Depuis 2015, les différentes municipalités qui se sont succédé avaient fait de l’apaisement ou de la réduction de la vitesse sur la commune une priorité. Lors des élections, la nouvelle majorité avait indiqué vouloir poursuivre dans ce sens, mais en retravaillant le dossier.

Courant de semaine prochaine, les panneaux cachés seront dévoilés par les agents des services techniques, et le bourg de Plobannalec passera en zone 30.
Limiter la vitesse dans la commune, c’est améliorer la sécurité et plus précisément la sécurité routière, car :

  • Baisser la vitesse apporte en général un sentiment de sécurité aux différents usagers de l’espace public.
  • Réduire les écarts de vitesse entre les différents véhicules (voitures, deux-roues motorisés, vélos…) diminue le risque d’accident.
  • Baisser la vitesse a un effet direct sur la sécurité : chocs moins violents, réduction du nombre d’accidents graves…

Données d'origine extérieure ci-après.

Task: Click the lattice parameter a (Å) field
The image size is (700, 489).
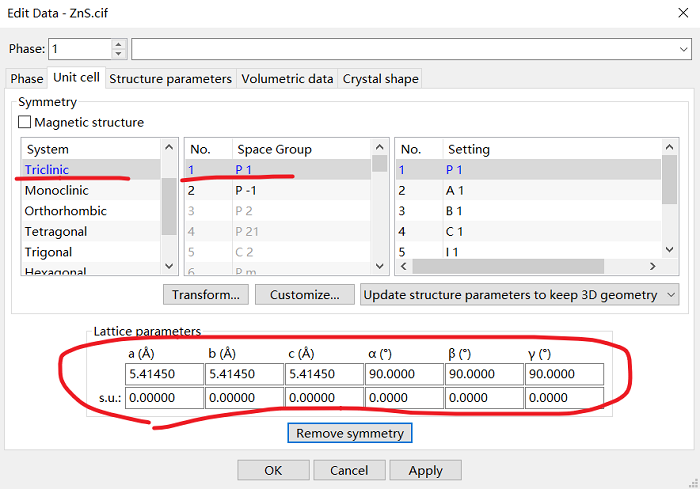Action: tap(163, 374)
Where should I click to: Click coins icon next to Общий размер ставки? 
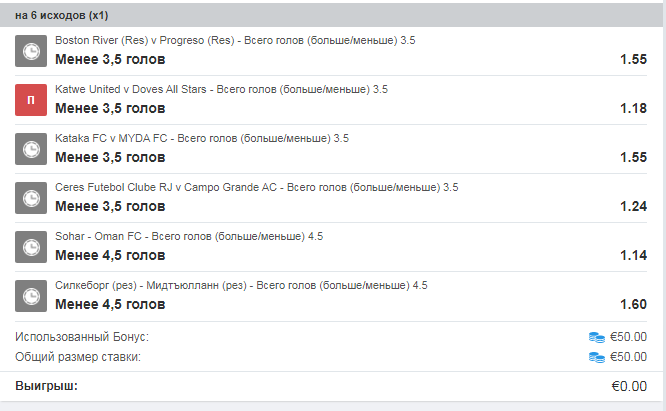(x=597, y=356)
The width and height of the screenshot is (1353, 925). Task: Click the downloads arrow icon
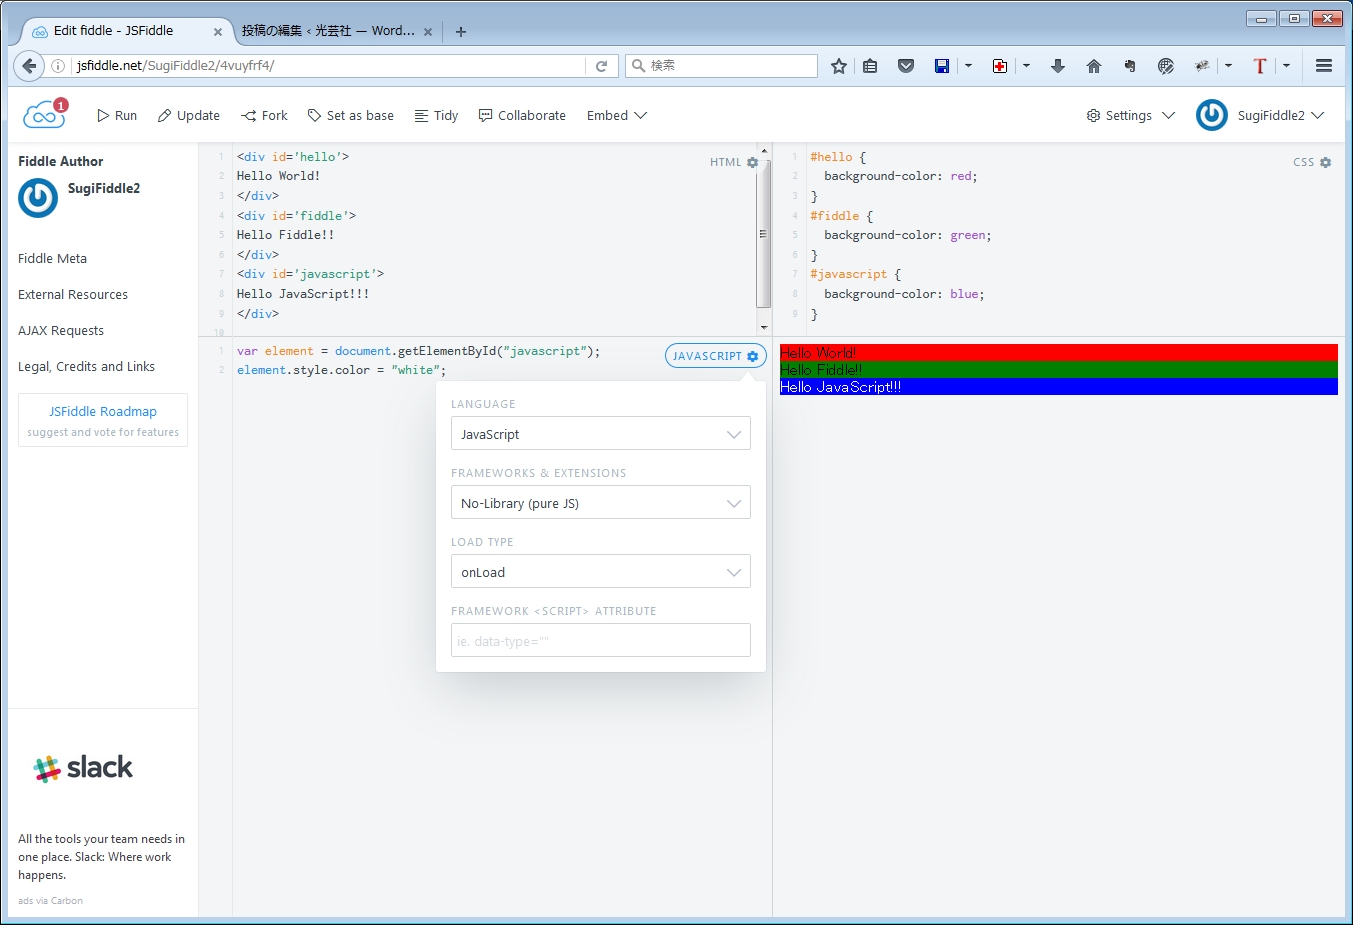[1057, 66]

La limitation de la vitesse n’est pas la seule réponse à l’amélioration de la sécurité sur l’espace public. Il faut s’appuyer également sur d’autres outils :

  • La pédagogie pour limiter les comportements dangereux, prochainement des radars pédagogiques viendront renforcer le dispositif, notamment aux abords de l’école St Joseph.
  • La généralisation de la priorité à droite dans les secteurs à 30 km/h pour obliger à ralentir tous les usagers de la route.
  • Des aménagements spécifiques dans les lieux qui le nécessitent.
  • La gestion optimisée du stationnement, par l’indication des parkings.
  • Le respect de l’interdiction de stationner sur les trottoirs.

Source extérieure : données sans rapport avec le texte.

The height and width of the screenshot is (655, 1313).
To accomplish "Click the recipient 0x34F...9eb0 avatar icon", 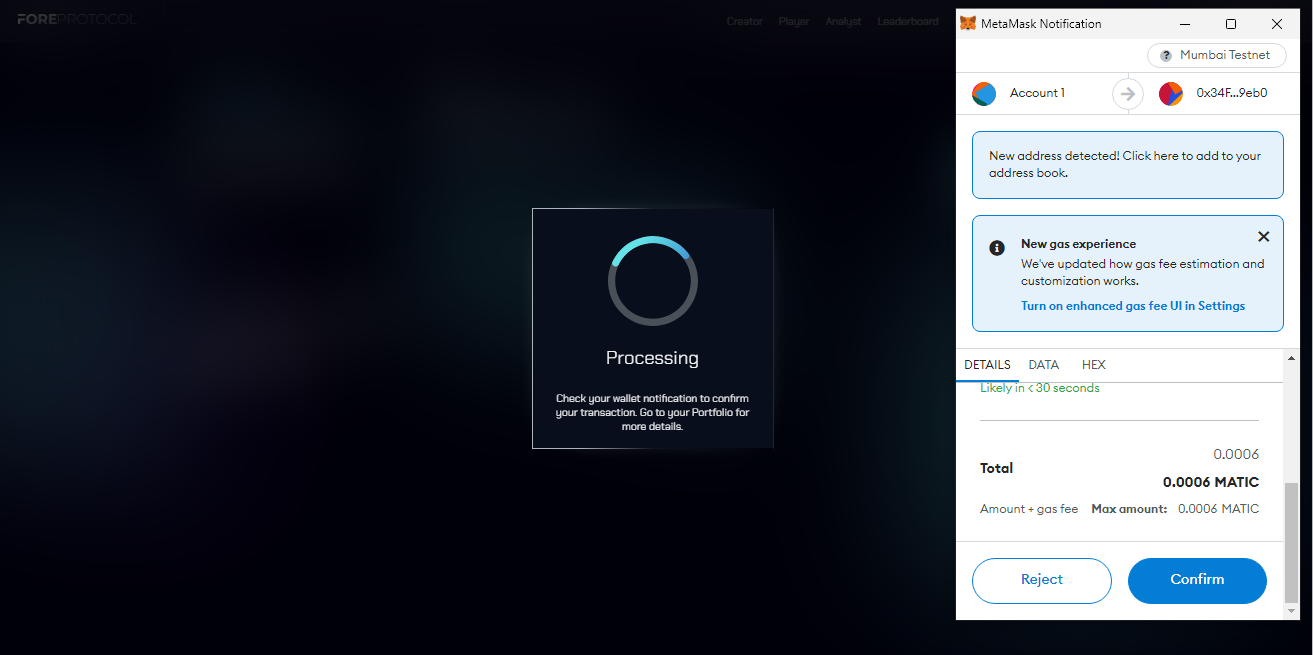I will tap(1171, 94).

En 1992, le passage de 60 km/h à 50 km/h en agglomération a provoqué de vives réactions de mécontentement. Aujourd’hui, cette règle est très majoritairement acceptée et respectée et ce changement a permis, sur une certaine durée, de modifier les comportements.
Le passage d’une commune où la vitesse réglementée diminue de 20 km/h ne peut s’envisager rapidement. Il est bien évidemment nécessaire de prendre en compte le temps et d’accompagner ce changement. Les aménagements, même s’ils ne sont pas ou ne seront pas réalisés à court terme sur l’ensemble du réseau limité à 30 km/h, doivent permettre d’accompagner cette évolution.

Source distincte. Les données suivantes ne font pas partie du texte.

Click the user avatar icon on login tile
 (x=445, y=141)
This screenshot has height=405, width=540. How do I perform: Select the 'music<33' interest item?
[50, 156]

Avec la modification des comportements, il n’est d’ailleurs pas exclu que ces aménagements soient avec le temps de moins en moins lourds. Cette évolution des comportements passe évidemment par un accompagnement pédagogique fort : l’éducation au « code de la rue et de la route » dès le plus jeune âge, la sensibilisation et des efforts de pédagogie, mais il passe surtout par une prise de conscience et du changement de comportement de certains usagers de la route.